>>>>
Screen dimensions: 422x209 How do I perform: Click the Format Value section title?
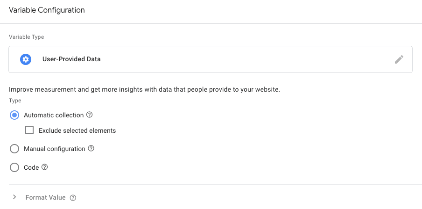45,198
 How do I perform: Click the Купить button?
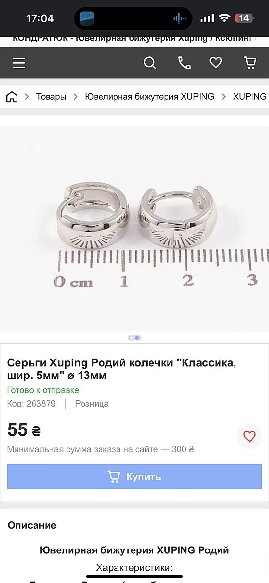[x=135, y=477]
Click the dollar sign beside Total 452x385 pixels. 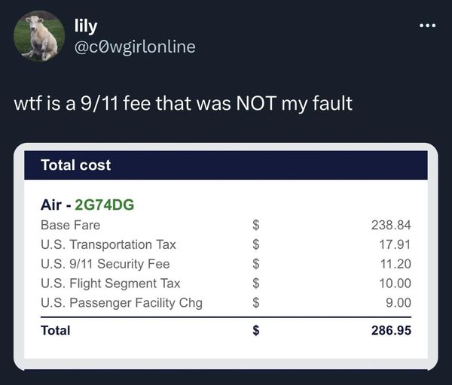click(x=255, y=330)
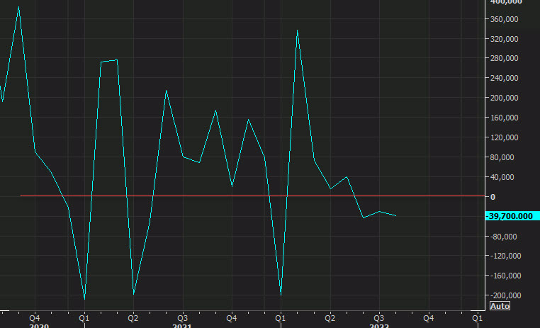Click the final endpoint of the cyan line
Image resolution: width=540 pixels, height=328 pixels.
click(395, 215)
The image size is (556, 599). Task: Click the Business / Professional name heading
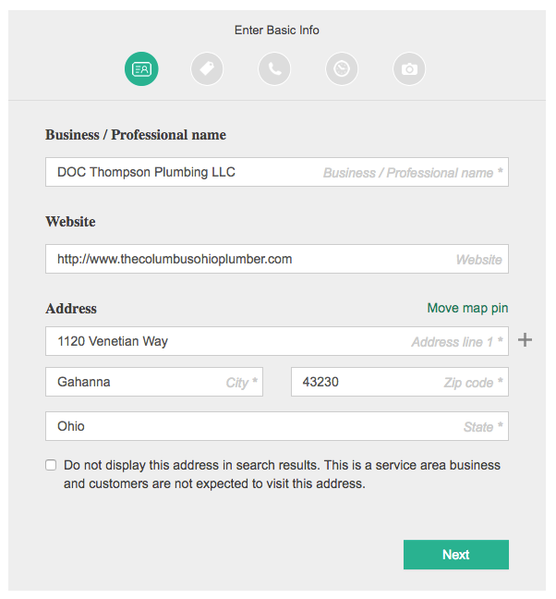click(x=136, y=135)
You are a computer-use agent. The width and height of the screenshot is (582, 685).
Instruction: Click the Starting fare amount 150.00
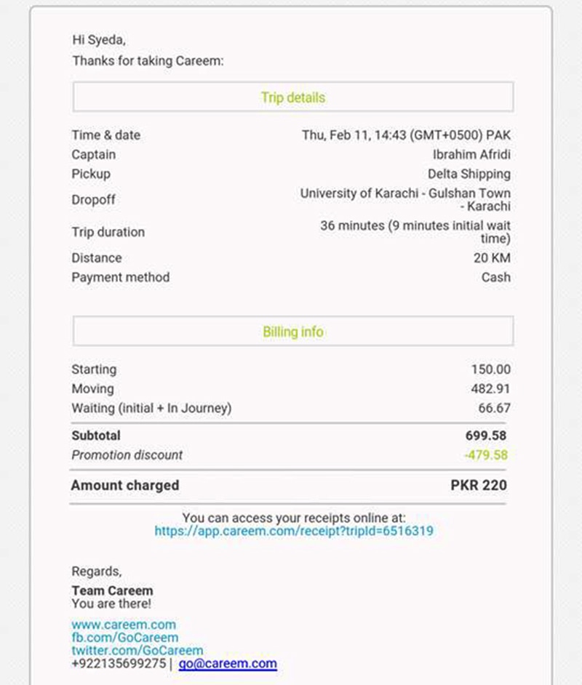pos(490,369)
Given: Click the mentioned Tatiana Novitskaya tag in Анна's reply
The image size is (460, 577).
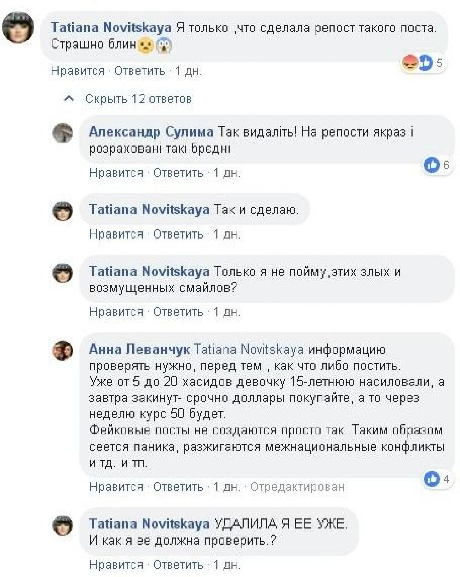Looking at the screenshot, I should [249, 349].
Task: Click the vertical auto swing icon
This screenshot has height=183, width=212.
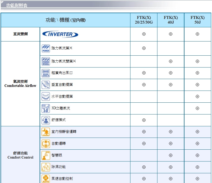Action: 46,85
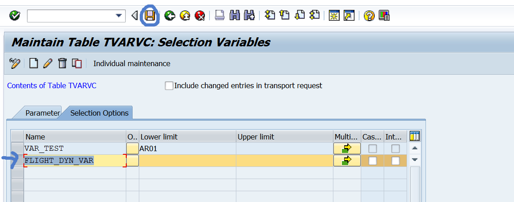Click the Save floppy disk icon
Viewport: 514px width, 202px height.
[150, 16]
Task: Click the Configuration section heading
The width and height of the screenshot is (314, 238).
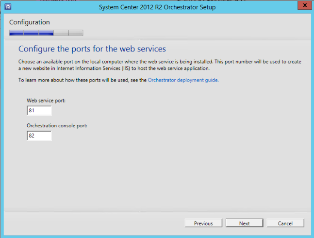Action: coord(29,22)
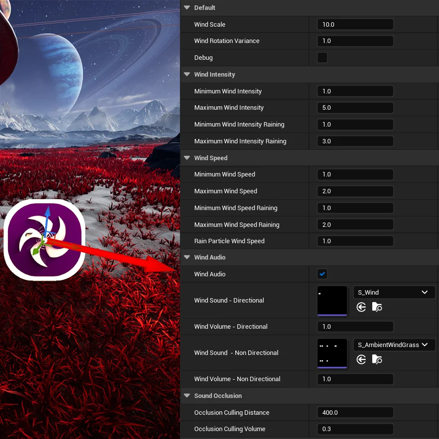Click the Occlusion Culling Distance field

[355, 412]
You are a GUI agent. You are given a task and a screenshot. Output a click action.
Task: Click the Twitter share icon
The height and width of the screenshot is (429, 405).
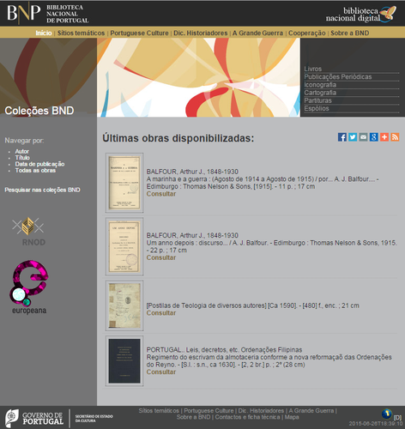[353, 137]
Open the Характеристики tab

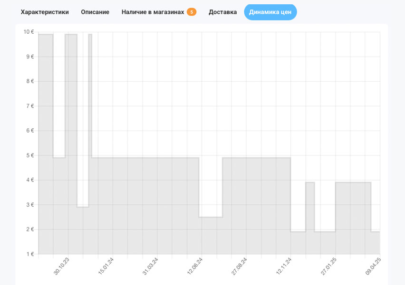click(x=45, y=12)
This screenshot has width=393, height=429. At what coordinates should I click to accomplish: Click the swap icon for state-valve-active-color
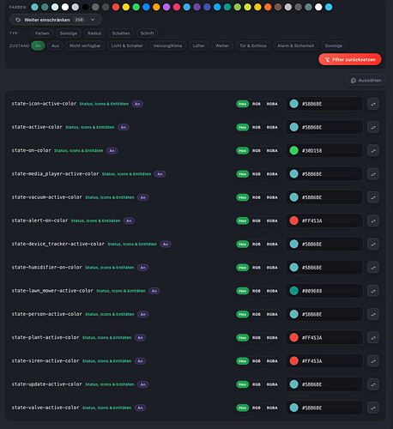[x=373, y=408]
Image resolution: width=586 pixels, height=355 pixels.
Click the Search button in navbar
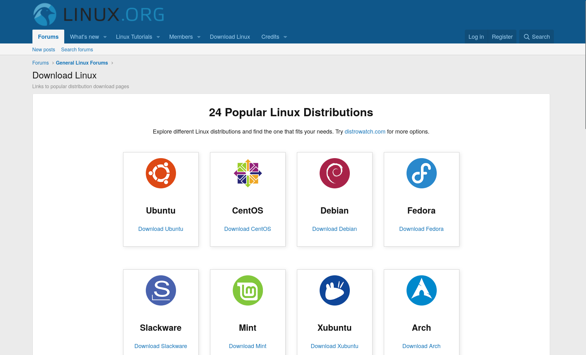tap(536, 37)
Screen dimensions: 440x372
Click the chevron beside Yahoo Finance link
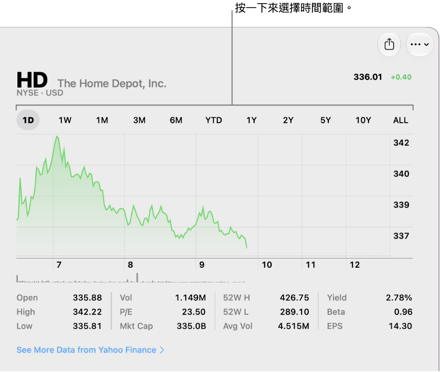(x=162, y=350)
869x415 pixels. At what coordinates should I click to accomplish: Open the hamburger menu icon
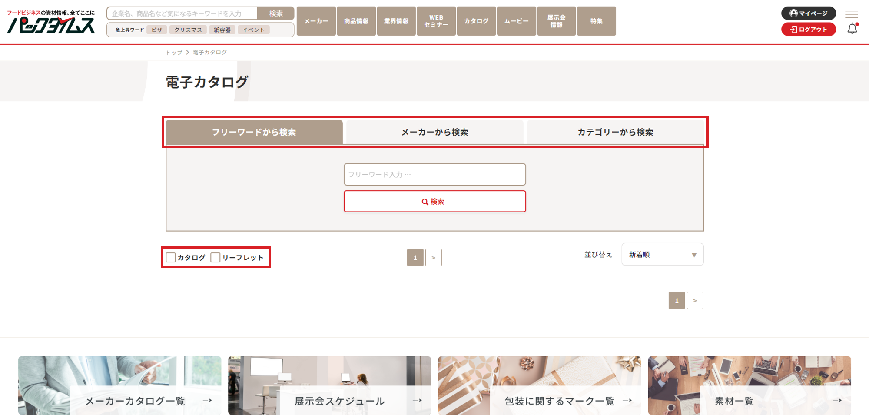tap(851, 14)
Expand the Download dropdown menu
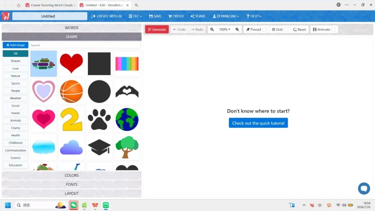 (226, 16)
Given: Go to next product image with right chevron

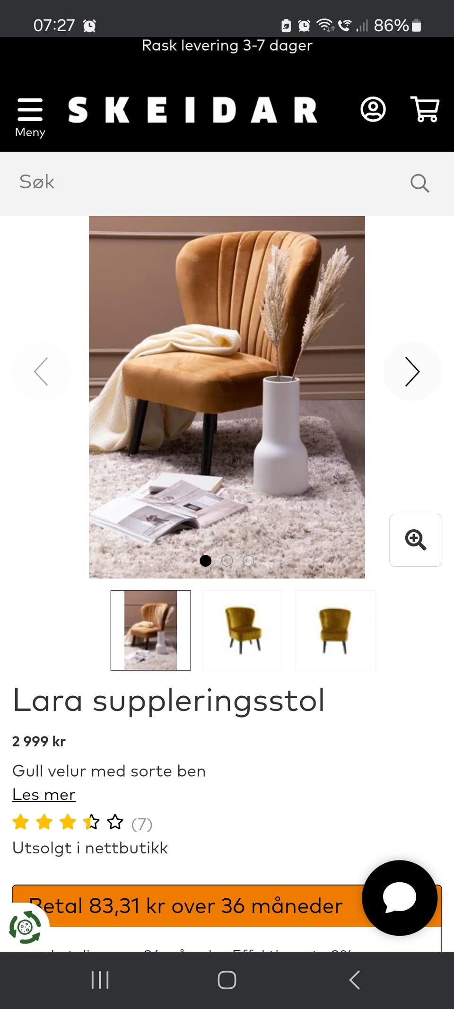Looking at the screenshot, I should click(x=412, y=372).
<<<<
What is being asked ▸
Print everything from the line with "You are a computer-use" down to the line with "Task: Click the vertical auto swing icon" in the entries above, both lines included and nothing more, without the pictures.

Response ▸
You are a computer-use agent. The width and height of the screenshot is (582, 685).
Instruction: Click the Starting fare amount 150.00
pos(490,369)
Given: Click the mentioned Tatiana Novitskaya tag in Анна's reply
The image size is (460, 577).
Looking at the screenshot, I should [249, 349].
Task: Click the vertical auto swing icon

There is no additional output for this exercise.